Dr Bharat Patodiya, Medical Oncologist, Pi Cancer Care, shares modern screening tools are becoming simpler and more accessible. “We are now able to detect early biological changes linked to cancer development often well before the disease becomes structurally visible,” he explains. Advances in molecular diagnostics and genomics allow doctors to identify subtle risk markers long before symptoms appear.
One example is the growing use of digital, tactile sensor-based screening technologies such as iBreastExam, designed for mass population screening. These tools help stratify risk early and determine who may need further clinical follow-up. Similarly, molecular tests like Truenat’s HPV-HR Plus can identify high-risk viral DNA associated with cervical cancer, offering an opportunity to intervene before disease progression.
These non-invasive tests, Dr Patodiya notes, improve patient compliance, allow for repeated monitoring, and eliminate barriers such as discomfort or radiation exposure that often deter people from screening. “Early screening is no longer just about detecting disease, it is about risk prediction, prevention guidance, and earlier intervention,” he says.
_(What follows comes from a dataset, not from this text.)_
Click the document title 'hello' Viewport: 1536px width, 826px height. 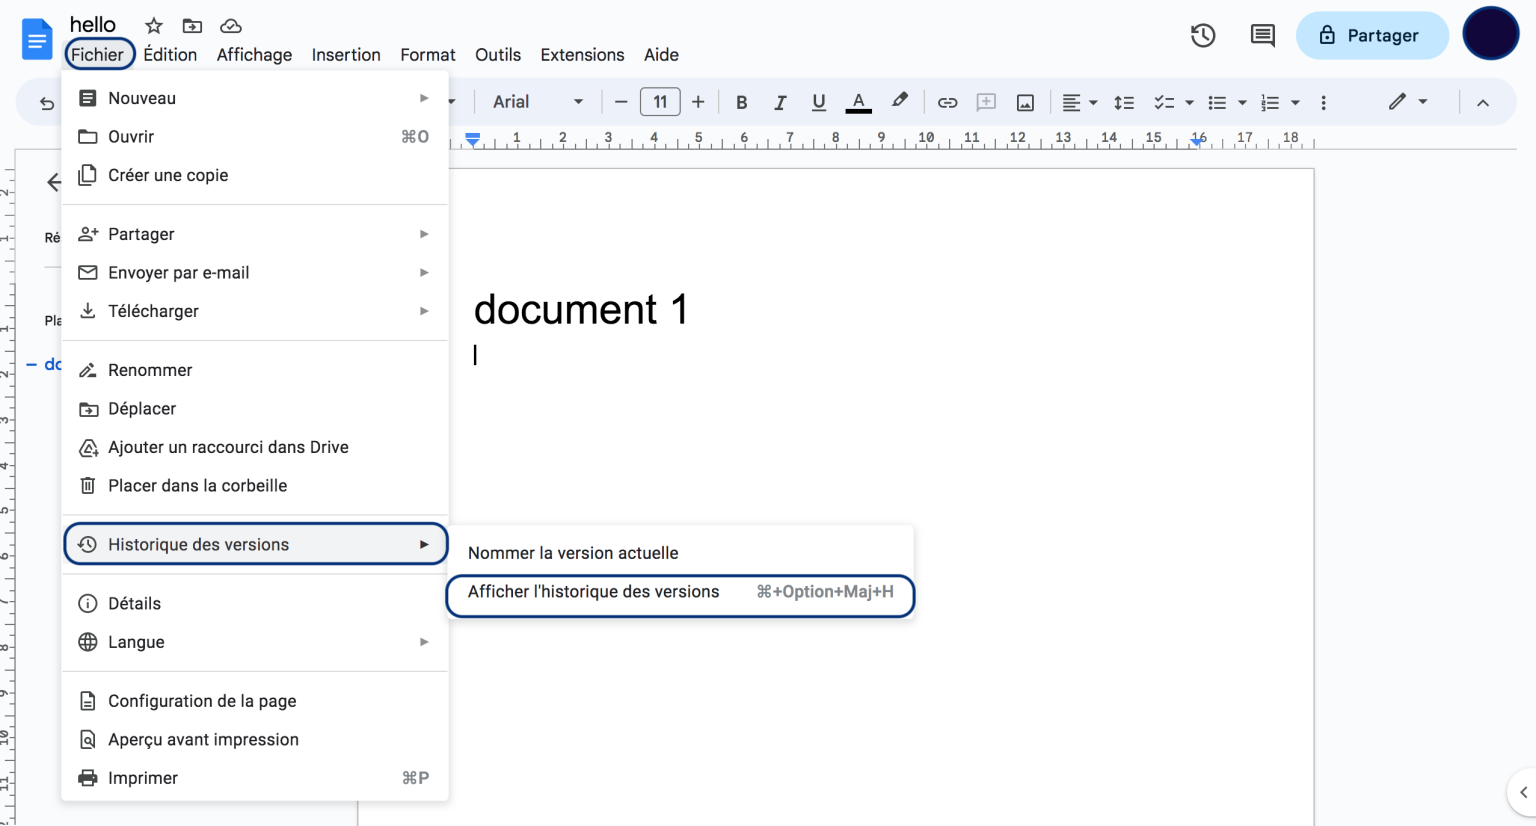click(93, 23)
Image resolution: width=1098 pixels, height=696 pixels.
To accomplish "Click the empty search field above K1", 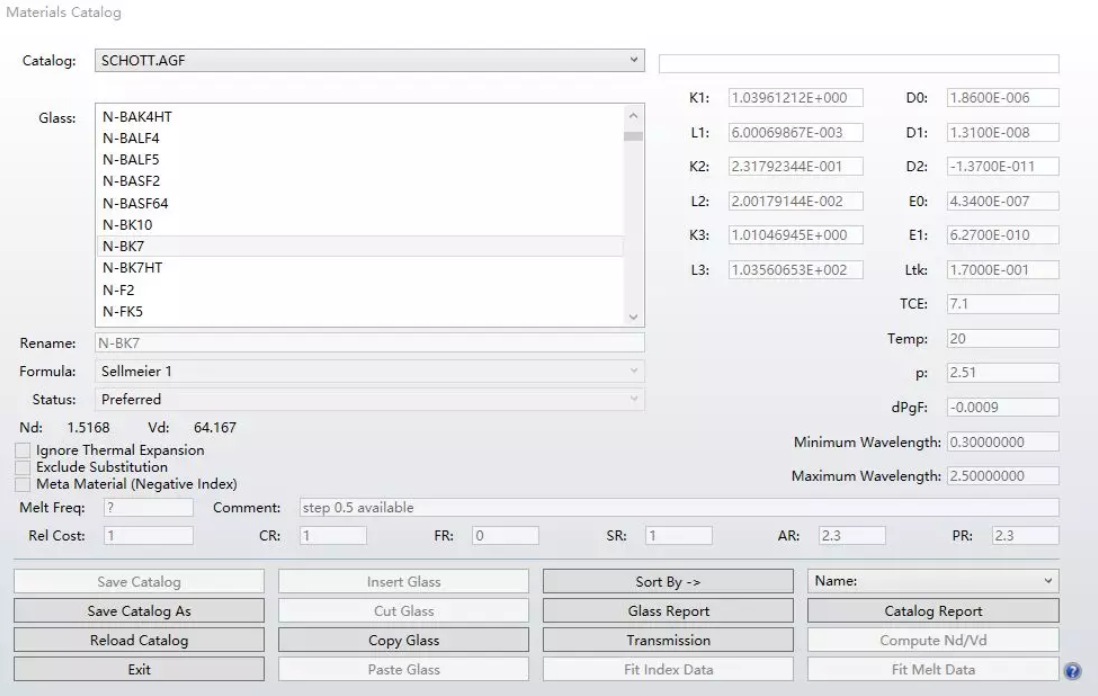I will point(858,64).
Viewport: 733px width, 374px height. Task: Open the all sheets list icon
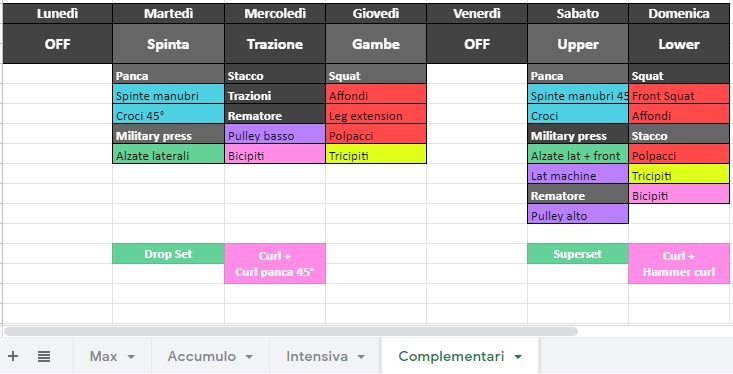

While technology is enabling earlier detection, genomics is changing how we interpret that information. Dr Tushar Patil, Medical Oncologist, Sahyadri Super Speciality Hospital, Deccan, believes genomic testing is transforming cancer care from reactive to proactive.
“A simple genomic test can reveal whether an individual carries inherited cancer-driving mutations or help us understand the exact nature of a diagnosed cancer,” he says. This allows doctors to move away from a one-size-fits-all treatment plan to one that is more precise, targeted, and effective with fewer side effects.
For individuals without a diagnosis, genomics plays an equally powerful preventive role. Early identification of genetic risk can prompt lifestyle changes, structured screenings, and preventive interventions well before disease onset. For families with a history of cancer, this information can be life-changing.
However, Dr Patil cautions against misunderstanding the role of genomics. “Genomics is not a verdict; it is a tool. Having a genetic predisposition does not mean a person will develop cancer, and lacking one does not guarantee immunity. The value lies in informed decision-making between patient and doctor.”
As these technologies become more accessible across India, the combined approach of non-invasive screening and genomic insight is reshaping the cancer conversation. What was once about detecting illness is now about understanding risk, enabling prevention, and personalising care.
A simple test today may not just detect disease tomorrow, it may prevent it altogether.